I am building a binary SVM classifier that uses genomic data as features. Because of the large number of features, I have employed a statistical method designed specifically for handling this type of data to filter features that are significantly different between my two class groups prior to building the model. I've read a lot over the past week about different methods of cross validation and it seems that nested cross validation is the method of choice for model evaluation in conjunction with model selection, which is what I'd like to do. The issue I am running into is that my feature filtering step is fairly computationally expensive, and if I select features within a nested CV as is recommended, I end up having to do this computationally expensive step 2500 times (10xrepeated,5-fold CV). To give you an idea of the scale, this would end up taking a 20 core machine ~30 days. While I could spend some effort coding up a method to run this on more processors to speed it up, it would cost hundreds of dollars in compute costs.

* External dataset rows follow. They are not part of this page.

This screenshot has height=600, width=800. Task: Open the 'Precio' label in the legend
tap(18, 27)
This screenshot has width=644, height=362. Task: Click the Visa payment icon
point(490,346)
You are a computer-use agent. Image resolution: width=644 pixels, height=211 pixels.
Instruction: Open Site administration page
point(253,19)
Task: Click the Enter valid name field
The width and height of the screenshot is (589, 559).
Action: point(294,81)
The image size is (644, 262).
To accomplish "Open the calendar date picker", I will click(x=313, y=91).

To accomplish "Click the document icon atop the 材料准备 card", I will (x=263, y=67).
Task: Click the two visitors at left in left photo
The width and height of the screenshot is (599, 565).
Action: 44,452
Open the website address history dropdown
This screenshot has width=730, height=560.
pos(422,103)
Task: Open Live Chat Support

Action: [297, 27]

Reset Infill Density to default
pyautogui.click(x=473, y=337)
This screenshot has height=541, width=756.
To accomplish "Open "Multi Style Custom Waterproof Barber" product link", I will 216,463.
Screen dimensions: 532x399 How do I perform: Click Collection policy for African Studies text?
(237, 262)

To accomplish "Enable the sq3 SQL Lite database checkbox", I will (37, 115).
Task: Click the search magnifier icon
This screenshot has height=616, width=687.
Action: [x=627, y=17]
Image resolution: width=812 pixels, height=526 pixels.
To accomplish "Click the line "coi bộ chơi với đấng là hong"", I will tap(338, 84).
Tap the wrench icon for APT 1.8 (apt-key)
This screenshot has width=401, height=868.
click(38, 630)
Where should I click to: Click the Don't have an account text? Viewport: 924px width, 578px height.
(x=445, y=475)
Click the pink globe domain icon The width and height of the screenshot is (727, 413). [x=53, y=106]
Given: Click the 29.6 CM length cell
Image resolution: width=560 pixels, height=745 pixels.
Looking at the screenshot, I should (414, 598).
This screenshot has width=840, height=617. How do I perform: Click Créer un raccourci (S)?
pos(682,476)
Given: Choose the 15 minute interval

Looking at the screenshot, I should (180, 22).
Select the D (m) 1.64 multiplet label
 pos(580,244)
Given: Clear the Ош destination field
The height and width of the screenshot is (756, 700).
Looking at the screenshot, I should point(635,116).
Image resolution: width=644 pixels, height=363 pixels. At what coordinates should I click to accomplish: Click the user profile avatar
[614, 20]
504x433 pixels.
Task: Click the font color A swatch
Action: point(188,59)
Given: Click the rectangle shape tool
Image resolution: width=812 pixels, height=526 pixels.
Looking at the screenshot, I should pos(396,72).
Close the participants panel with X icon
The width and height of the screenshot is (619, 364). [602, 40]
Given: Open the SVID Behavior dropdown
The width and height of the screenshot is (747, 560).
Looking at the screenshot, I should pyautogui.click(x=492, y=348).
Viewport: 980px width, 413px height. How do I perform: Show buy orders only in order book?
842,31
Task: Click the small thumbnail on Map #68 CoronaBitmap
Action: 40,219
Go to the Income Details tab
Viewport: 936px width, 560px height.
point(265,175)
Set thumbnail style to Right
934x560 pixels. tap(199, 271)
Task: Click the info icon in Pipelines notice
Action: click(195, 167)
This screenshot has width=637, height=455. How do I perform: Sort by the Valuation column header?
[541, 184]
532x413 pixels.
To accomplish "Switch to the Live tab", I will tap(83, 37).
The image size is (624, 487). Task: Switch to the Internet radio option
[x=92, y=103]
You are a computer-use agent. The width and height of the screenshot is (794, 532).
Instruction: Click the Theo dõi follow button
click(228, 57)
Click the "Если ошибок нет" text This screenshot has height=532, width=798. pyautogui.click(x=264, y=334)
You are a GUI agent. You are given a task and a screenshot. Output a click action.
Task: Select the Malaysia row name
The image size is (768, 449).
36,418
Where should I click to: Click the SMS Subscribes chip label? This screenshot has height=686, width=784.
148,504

I have already performed a 10xrepeated,5-fold CV without nested loops for parameter tuning, but I have read that this method can lead to overly optimistic estimates of performance due to optimizing the parameters on the testing data.
My question is: Are there any alternatives to nested CV that will allow me to perform less iterations of feature filtering/model building while still evaluating my model? If not, would it be okay to go forward with a normal 10xrepeated,5-fold Cross Validation and just mention in my methods that I did not perform nested CV due to the computational cost?